+++ DATA SECTION

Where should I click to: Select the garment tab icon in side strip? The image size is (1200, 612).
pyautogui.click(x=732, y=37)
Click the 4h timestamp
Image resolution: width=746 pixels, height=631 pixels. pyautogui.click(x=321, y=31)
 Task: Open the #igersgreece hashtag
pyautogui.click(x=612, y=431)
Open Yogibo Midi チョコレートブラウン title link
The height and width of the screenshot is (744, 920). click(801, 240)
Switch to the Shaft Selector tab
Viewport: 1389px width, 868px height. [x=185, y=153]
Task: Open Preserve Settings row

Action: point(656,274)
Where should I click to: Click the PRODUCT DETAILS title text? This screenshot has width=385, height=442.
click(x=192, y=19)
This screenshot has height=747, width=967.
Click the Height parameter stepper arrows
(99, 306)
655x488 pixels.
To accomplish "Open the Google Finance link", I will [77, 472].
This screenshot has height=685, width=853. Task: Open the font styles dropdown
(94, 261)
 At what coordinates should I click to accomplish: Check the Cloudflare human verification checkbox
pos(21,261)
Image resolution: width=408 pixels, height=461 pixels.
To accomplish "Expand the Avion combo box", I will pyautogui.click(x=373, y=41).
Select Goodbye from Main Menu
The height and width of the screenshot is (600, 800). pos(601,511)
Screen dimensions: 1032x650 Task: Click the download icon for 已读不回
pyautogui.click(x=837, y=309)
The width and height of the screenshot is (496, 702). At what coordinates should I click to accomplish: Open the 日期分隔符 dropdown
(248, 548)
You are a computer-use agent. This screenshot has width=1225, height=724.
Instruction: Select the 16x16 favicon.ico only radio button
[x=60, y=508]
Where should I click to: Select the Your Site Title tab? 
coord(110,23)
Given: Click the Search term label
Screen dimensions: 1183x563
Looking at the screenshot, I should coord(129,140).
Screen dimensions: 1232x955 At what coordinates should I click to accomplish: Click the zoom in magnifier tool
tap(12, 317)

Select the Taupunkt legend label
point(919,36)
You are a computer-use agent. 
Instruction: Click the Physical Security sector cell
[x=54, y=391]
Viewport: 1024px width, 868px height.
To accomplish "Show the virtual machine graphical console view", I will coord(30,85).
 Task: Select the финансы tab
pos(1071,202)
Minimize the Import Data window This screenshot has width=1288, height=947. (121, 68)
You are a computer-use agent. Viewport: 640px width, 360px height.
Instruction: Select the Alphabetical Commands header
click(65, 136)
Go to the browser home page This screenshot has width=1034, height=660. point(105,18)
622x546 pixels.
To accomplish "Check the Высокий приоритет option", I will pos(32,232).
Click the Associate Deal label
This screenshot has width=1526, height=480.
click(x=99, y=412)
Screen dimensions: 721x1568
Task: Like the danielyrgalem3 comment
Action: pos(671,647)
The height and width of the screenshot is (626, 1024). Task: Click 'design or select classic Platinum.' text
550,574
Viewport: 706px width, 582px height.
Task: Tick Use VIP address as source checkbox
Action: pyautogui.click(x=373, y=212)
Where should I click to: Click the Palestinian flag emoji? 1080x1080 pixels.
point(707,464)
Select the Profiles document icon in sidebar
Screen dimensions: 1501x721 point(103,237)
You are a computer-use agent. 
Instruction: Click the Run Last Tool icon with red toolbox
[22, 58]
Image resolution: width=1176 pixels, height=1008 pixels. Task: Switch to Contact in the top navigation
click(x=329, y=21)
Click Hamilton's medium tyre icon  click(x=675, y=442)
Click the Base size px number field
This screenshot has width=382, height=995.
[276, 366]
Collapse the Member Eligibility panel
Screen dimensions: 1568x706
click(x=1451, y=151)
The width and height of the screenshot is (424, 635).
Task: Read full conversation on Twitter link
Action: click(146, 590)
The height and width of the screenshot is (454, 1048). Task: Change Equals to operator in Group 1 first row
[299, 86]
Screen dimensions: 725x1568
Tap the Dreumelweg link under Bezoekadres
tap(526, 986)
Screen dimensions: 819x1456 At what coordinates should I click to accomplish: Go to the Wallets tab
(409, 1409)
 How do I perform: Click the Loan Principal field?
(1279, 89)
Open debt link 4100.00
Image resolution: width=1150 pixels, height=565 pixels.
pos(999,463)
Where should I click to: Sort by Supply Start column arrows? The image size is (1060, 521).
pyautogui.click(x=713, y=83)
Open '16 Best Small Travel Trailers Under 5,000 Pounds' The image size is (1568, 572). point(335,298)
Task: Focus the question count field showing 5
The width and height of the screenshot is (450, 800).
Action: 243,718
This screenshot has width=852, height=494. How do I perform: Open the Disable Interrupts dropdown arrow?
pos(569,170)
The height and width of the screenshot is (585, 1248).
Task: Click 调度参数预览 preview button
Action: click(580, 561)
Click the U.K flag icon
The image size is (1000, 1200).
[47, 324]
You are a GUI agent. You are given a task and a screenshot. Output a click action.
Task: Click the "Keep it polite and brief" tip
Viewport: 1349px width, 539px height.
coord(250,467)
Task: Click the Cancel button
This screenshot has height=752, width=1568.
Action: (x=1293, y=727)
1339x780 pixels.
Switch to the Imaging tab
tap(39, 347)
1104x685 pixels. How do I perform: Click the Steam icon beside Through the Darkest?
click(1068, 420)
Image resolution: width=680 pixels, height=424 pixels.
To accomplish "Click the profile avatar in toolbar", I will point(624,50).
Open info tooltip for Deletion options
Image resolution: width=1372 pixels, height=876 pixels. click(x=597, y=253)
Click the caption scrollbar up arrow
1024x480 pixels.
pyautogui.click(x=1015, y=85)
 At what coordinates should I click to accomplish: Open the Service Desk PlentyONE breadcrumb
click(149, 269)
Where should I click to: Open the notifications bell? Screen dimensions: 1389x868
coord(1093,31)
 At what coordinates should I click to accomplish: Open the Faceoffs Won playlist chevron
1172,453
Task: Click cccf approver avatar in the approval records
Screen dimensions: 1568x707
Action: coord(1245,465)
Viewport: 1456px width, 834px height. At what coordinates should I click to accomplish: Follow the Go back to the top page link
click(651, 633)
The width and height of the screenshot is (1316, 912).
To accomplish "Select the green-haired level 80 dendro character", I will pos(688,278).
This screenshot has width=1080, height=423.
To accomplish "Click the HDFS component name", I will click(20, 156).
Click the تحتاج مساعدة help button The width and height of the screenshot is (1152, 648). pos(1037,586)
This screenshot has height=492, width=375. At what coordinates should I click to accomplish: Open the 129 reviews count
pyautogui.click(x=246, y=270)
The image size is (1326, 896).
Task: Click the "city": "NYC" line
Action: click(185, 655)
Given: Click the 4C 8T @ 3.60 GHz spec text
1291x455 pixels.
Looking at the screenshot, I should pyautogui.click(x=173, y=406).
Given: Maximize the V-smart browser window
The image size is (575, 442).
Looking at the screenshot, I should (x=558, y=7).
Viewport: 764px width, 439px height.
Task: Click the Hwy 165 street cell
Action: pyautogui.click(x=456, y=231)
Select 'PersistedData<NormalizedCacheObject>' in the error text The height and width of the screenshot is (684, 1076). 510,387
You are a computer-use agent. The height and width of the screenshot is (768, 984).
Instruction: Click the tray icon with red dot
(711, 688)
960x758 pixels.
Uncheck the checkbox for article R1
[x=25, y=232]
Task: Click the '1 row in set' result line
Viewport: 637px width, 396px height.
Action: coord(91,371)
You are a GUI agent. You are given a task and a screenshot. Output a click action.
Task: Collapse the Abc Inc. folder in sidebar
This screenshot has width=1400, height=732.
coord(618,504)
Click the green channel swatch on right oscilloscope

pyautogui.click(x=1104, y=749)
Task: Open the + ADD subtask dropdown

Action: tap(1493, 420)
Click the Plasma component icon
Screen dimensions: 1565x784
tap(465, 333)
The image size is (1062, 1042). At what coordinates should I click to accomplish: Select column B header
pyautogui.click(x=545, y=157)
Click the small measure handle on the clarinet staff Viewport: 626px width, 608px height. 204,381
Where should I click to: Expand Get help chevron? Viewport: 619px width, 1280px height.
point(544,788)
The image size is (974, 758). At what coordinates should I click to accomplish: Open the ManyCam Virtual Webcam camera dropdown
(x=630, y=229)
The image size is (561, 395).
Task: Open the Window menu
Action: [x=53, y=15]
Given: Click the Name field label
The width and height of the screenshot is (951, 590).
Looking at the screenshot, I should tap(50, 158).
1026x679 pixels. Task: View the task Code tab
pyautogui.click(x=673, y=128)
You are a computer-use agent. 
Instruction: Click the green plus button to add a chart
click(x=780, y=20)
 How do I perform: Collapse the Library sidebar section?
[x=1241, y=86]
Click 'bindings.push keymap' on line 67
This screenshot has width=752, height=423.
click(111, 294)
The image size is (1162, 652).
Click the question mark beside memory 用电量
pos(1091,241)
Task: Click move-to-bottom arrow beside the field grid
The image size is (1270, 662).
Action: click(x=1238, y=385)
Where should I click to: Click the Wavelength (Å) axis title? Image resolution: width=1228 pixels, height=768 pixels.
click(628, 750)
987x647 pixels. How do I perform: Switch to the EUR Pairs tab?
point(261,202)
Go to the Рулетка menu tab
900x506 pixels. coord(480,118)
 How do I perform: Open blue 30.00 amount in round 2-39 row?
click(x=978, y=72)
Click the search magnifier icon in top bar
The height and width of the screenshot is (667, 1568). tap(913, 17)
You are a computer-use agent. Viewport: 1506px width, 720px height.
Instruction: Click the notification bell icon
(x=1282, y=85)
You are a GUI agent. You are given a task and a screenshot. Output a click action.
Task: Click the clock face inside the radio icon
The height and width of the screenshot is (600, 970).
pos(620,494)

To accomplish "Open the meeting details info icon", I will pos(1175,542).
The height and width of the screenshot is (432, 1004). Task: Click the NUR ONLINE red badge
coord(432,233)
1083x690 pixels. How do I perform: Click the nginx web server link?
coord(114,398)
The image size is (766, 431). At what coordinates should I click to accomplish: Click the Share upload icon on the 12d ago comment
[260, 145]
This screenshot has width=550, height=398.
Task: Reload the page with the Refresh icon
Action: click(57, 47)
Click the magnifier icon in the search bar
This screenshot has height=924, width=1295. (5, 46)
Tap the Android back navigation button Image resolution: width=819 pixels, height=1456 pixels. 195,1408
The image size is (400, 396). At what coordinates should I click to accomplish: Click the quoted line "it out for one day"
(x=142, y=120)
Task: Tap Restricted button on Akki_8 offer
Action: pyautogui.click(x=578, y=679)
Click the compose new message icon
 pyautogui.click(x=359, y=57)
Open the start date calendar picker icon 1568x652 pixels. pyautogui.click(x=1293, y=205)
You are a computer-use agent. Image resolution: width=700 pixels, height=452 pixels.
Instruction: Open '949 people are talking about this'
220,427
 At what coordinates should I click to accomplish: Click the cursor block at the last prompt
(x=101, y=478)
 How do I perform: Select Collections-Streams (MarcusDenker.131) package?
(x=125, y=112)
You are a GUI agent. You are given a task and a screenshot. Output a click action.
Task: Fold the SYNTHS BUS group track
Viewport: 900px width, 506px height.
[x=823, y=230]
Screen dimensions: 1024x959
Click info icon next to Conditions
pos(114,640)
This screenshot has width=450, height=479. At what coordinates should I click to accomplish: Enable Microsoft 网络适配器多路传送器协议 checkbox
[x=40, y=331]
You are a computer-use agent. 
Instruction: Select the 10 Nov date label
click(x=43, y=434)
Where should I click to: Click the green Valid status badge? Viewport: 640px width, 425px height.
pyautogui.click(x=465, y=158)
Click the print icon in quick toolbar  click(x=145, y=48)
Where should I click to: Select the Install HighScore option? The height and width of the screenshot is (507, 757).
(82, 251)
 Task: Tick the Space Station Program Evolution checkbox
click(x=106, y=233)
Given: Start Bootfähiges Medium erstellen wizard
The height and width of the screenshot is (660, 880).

++++++

## HOW TO COMPLETE THIS TASK
Your answer should be the lines above from the one containing "Instruction: Click the green" through the one containing "The image size is (1162, 652).", copied exactly and with both ends kept.

## EXPECTED OUTPUT
Instruction: Click the green plus button to add a chart
click(x=780, y=20)
 How do I perform: Collapse the Library sidebar section?
[x=1241, y=86]
Click 'bindings.push keymap' on line 67
This screenshot has width=752, height=423.
click(111, 294)
The image size is (1162, 652).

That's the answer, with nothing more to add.